Grescas violentas dentro y fuera de los liceos y el suicidio de un estudiante víctima de bullying marcaron dolorosamente la agenda informativa de estos días.
Ni uno ni otro problema son nuevos en el país.
Hasta donde sé, la ley número 19.098 de 2013 que declaraba “de interés nacional la confección de un protocolo de prevención, detección e intervención respecto al maltrato físico, psicológico y social en los centros educativos del país” hasta ahora no lo ha dado a luz (corríjame el lector si me equivoco).
El mobbing, hostigamiento en los lugares de trabajo, no ha tenido mejor suerte. En 2020, la psicóloga Silvana Giachero, experta en el tema, consignó en Twitter que desde 10 años antes “se han presentado seis proyectos de ley de mobbing, ninguno prosperó. Nunca hubo voluntad política de sancionar ni trabajar en prevención”.
Bullying y mobbing son enemigos invisibles que tienen en común la instalación de dinámicas de violencia cotidiana, a extremos que pueden hacerse insoportables para sus víctimas. Forman parte de un menú de disfunciones que están naturalizadas, en un juego de relaciones de dominación que parece inherente a la convivencia humana y que deberíamos combatir frontalmente en procura de la armonía civilizatoria.
Una de las voces más claras a este respecto ha sido la de la filósofa alemana Hanna Arendt, cuyo concepto de “banalidad del mal”, asociado a los genocidas nazis, pone el foco en la burocratización de las decisiones criminales: cuanto más se estandarizan los procesos de decisión a nivel de las cadenas de mando, menos espacio queda para la valoración ética de las acciones que se ejecutan.
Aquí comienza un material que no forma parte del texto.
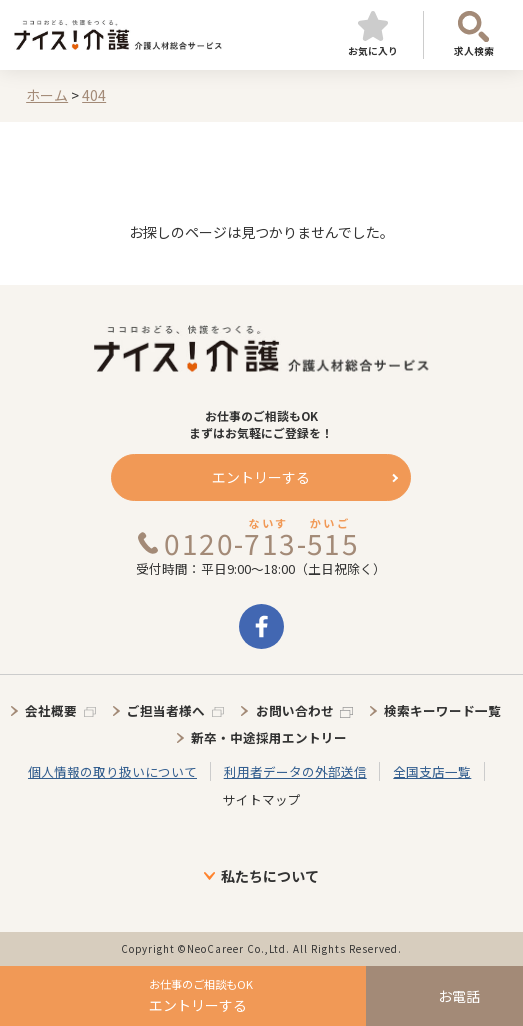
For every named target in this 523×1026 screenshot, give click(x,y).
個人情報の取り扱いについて (112, 771)
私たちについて (270, 876)
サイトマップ (262, 799)
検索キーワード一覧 (442, 710)
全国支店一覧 (432, 771)
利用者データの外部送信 (295, 771)
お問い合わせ (295, 710)
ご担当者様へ (166, 710)
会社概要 (51, 710)
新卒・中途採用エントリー (269, 737)
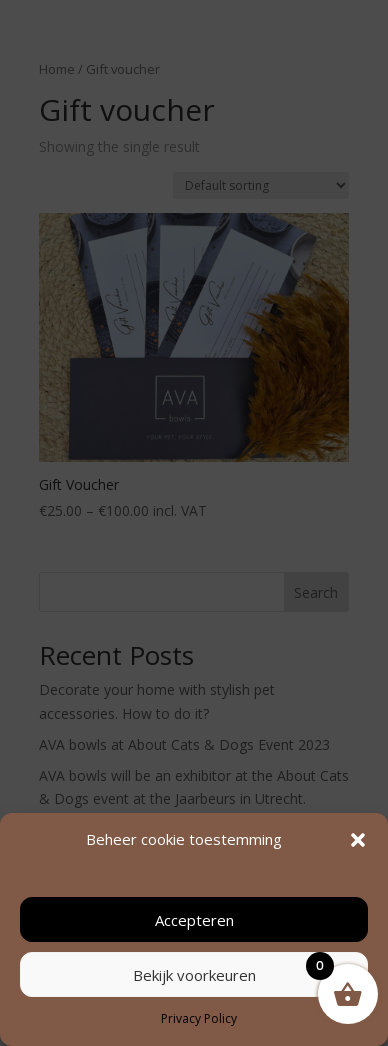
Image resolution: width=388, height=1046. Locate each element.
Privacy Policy (199, 1018)
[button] (358, 840)
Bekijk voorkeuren (194, 975)
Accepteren (194, 920)
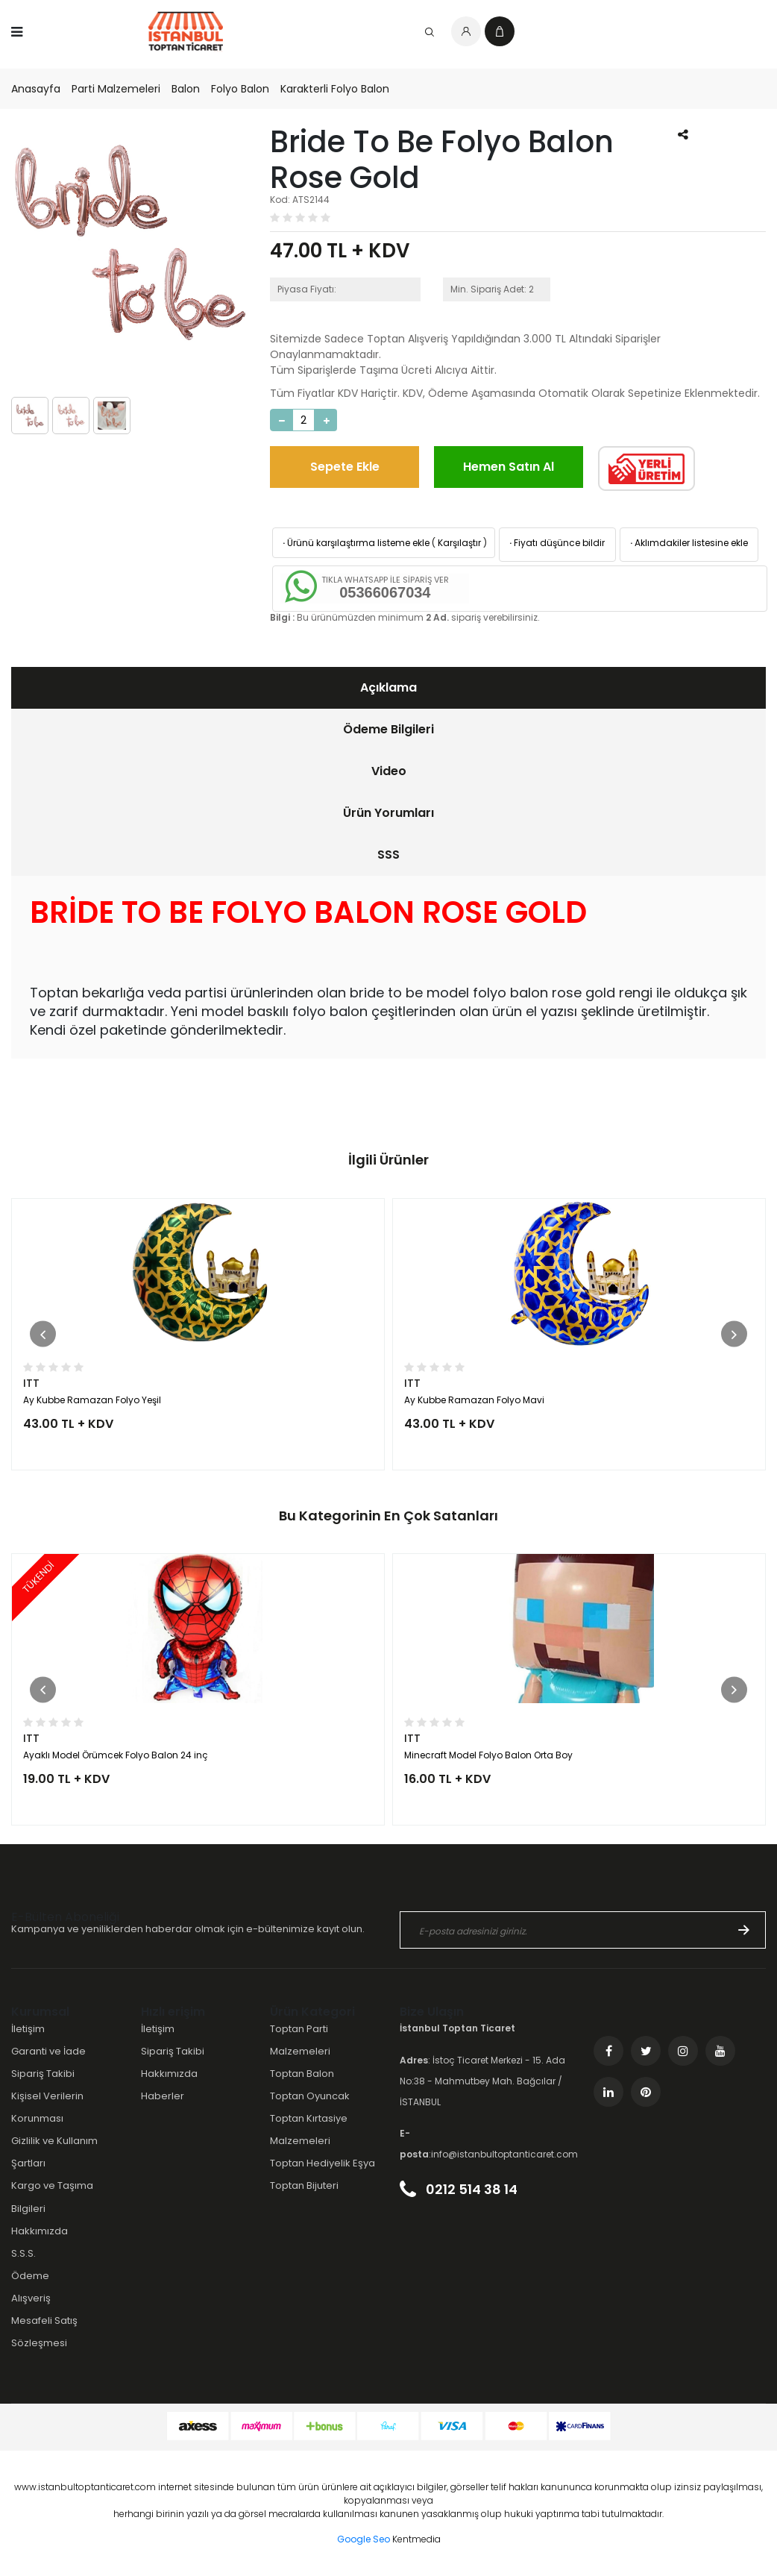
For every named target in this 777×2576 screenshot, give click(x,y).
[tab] (388, 688)
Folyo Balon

Pero ese deterioro moral se agudiza con un fenómeno de comunicación que va cobrando cada vez más importancia, y es el que podríamos definir como “glamurización del mal” (la palabra no existe, pero “glamur” está castellanizado). Ya no se trata solamente de manejar la violencia despiadada como un instrumento rutinario. Lo que está pasando crecientemente es que se la convierte en deseable, en una conducta virtuosa a imitar.
El cineasta mexicano Alejandro González Iñárritu ha declarado en una conferencia de 2019, brindada a estudiantes de cine, que “viviendo en Ciudad de México y sabiendo de la violencia que vivimos, es difícil para mí ver películas que glamurizan la violencia y hacen de ella un arte ‘cool’. Son súper estéticas y se ven impresionantes en el cine, pero no hay que abusar de la violencia gratuita. Cuando se la muestra sin la consecuencia que provoca en quien la ejerce y quien la recibe, es algo inmoral”.
No me gustan sus películas, pero coincido plenamente con su observación.
La industria del entretenimiento trabaja de manera incesante en la banalización y glamurización de la violencia. Y no me refiero solo a los productos puramente comerciales de asesinos y terror convencional. Hasta un director interesante como Quentin Tarantino, en más de una de sus obras llega a regodearse tanto con la tortura y el crimen sanguinario, que parece pedirnos a los espectadores que lo disfrutemos. Otro tanto puede decirse de bodrios que alguna crítica ha hecho pasar por obras maestras, como The matrix y la reciente y oscarizada Todo en todas partes al mismo tiempo. Son guionistas y directores que llenan el metraje de combates de artes marciales, disfrazando esa pavada con excusas filosóficas light a tono con la moda del multiverso.
Pero el mecanismo perceptivo del espectador es exactamente el mismo que recibe cuando juega a esas porquerías como Fortnite o el repugnante Mortal Kombat de cuando mis hijos eran chicos. He leído por ahí que hay videojuegos que dan más puntos al participante si mata a mujeres embarazadas. No sé si será verdad, pero lo que está claro es que estimulan catarsis agresivas como forma de entretenimiento.
Y no me creo nada esas investigaciones que aseguran que estas prácticas no influyen en la violencia social. El que se divierte descuartizando zombies podrá no salir a matar gente real, pero anestesia su sensibilidad y alimenta una fascinación por la conducta criminal que va permeando en toda la sociedad.
Los productores culturales que generan estas bazofias se justifican con el pobre argumento de que responden a las demandas del mercado. Con alegría, renuncian al riesgo de innovar y se abrazan al resultado de focus groups integrados por gente ya acostumbrada a esa estulticia, de la que se ha hecho adicta.
Y en tanto, las grescas entre chiquilines de distintos barrios y liceos se multiplican, tanto como el hostigamiento al diferente, al “nerd” parodiado y humillado por aquellos mismos promotores de anticultura.
Me queda perfectamente claro que la prohibición y la censura no son el camino. Pero también que esta situación redobla la responsabilidad de los medios de comunicación, el sistema educativo y la gestión cultural pública y privada.
¿Será tan difícil promover contenidos culturales que glamuricen la solidaridad?